Language: Mandarin is the most commonly spoken dialect. In Shanghai many people will speak English but it’s best to have Mandarin downloaded on Google Translate for offline use.

Price Range: $ when converting from a Western currency

Bartering: Barter everywhere except restaurants and hotels where prices are set. Don’t be afraid to walk away if the price is too much. If you look like a Westerner, it’s very likely that someone will try and upcharge you

Best Way to Get Around: Train between cities and cab or public transport within cities

Timeline: Aim to spend at least two weeks in China to hit the major cities, but if you want a more in depth experience you should really try and run out your tourist visa

Visa Requirements: Most countries will need a visa to enter China. Click here to check and see if you need a visa.


Tips for Shanghai, China Travel

It’s easy to be vegan in China! Because a good portion of the population is Buddhist, and Buddhists are vegetarian, it’s very easy to find vegetarian and vegan options in China. Search out Buddhist restaurants and just inform the staff that you don’t eat eggs or dairy. Often, the vegetarian dishes are vegan anyway, so if you’re ok with hedging your best, odds are most of the main dishes are vegan-friendly.

Read More: Vegan Guide to China

Visit in the cooler months. In August, temperatures are usually over 100 F/ 37 C and any time spent outside will mean being very sweaty and thirsty (water prices tend to be quite high $5/bottle) when seeing natural sights with not much drinking water around. It’s worth investing in the Lifestraw or Grayl for access to clean water.

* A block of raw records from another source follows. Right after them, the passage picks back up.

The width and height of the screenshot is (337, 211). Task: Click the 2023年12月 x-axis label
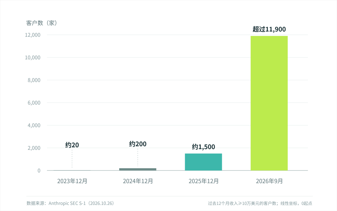(72, 181)
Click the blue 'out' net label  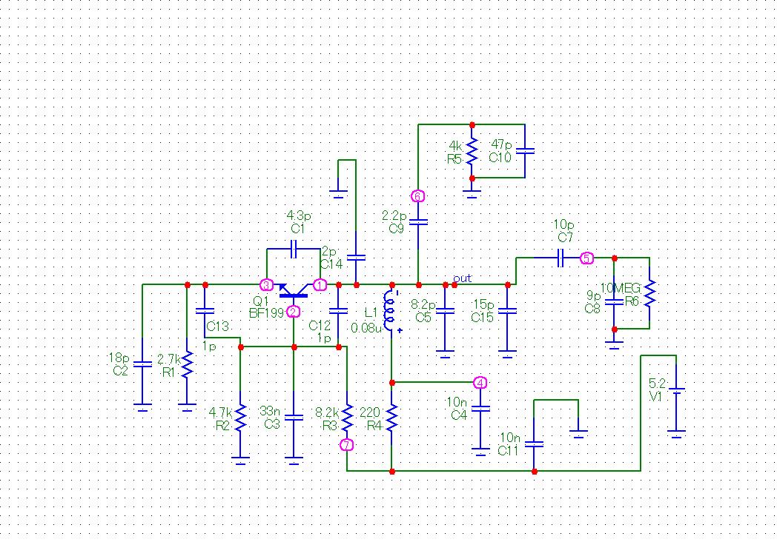coord(462,278)
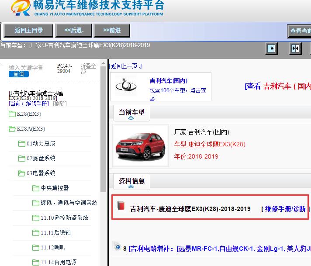Click the red car thumbnail image
The height and width of the screenshot is (266, 311).
(140, 146)
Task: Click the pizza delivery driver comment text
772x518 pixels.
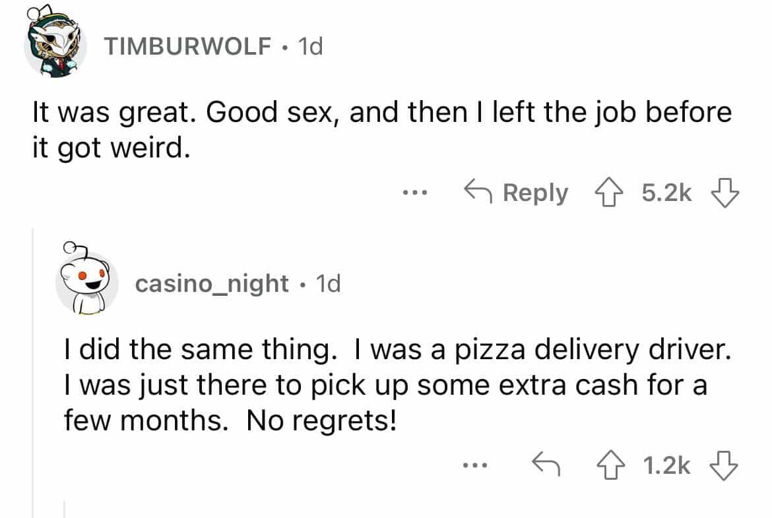Action: coord(396,386)
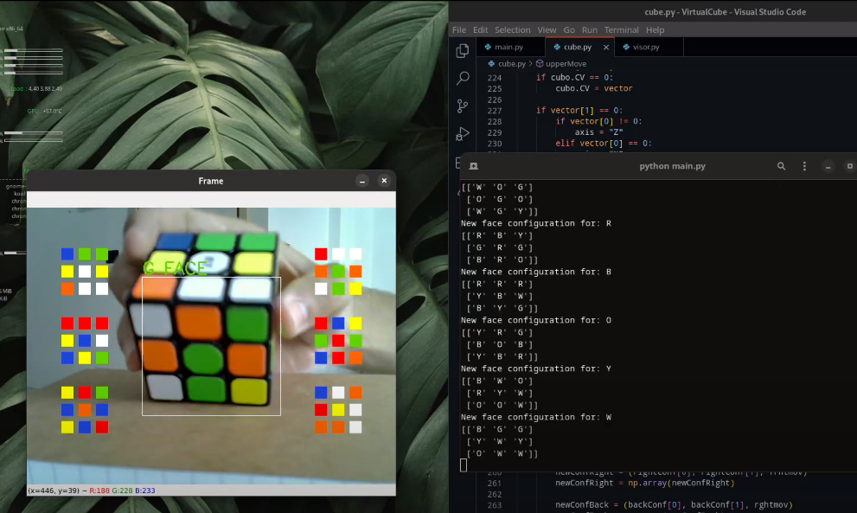Screen dimensions: 857x513
Task: Maximize the terminal panel with its panel icon
Action: [x=849, y=166]

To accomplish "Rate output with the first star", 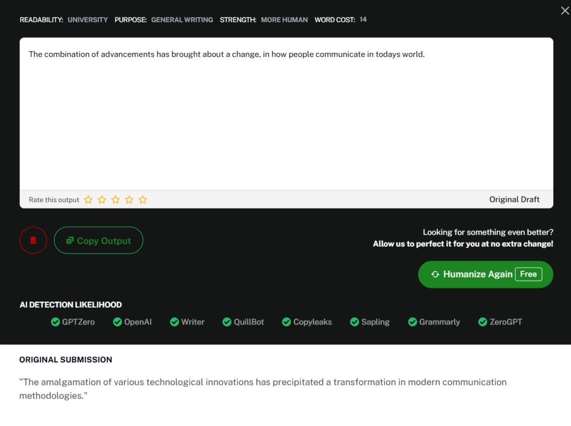I will click(88, 200).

Don’t drink from the taps. Using water from the taps for anything but showering is not recommended. In any hotel or Airbnb that you stay in you should have access to a water cooler or bottled water which you should use for drinking, cooking (unless you’re boiling it), and brushing your teeth. If you have a Lifestraw or Grayl (which is what we use and love) you can drink tap water or even water from a stream or pond.



Be prepared to use squat toilets. There will be some western-style toilets available but you’ll likely have to wait in line with the other westerners to use them. Instead, embrace the squat toilet! It’s just a hole in the ground but I actually found them to be a bit cleaner because you don’t have to sit on a shared bowl. Ew! In Shanghai, you’re likely going to have more frequent access to western toilets because there are more expats who live here.

Bring your own toilet paper. Always keep a little tucked away or you might find yourself up the creek without a paddle! Bathrooms don’t provide it (unless you’re in a nice hotel) so have your own on hand.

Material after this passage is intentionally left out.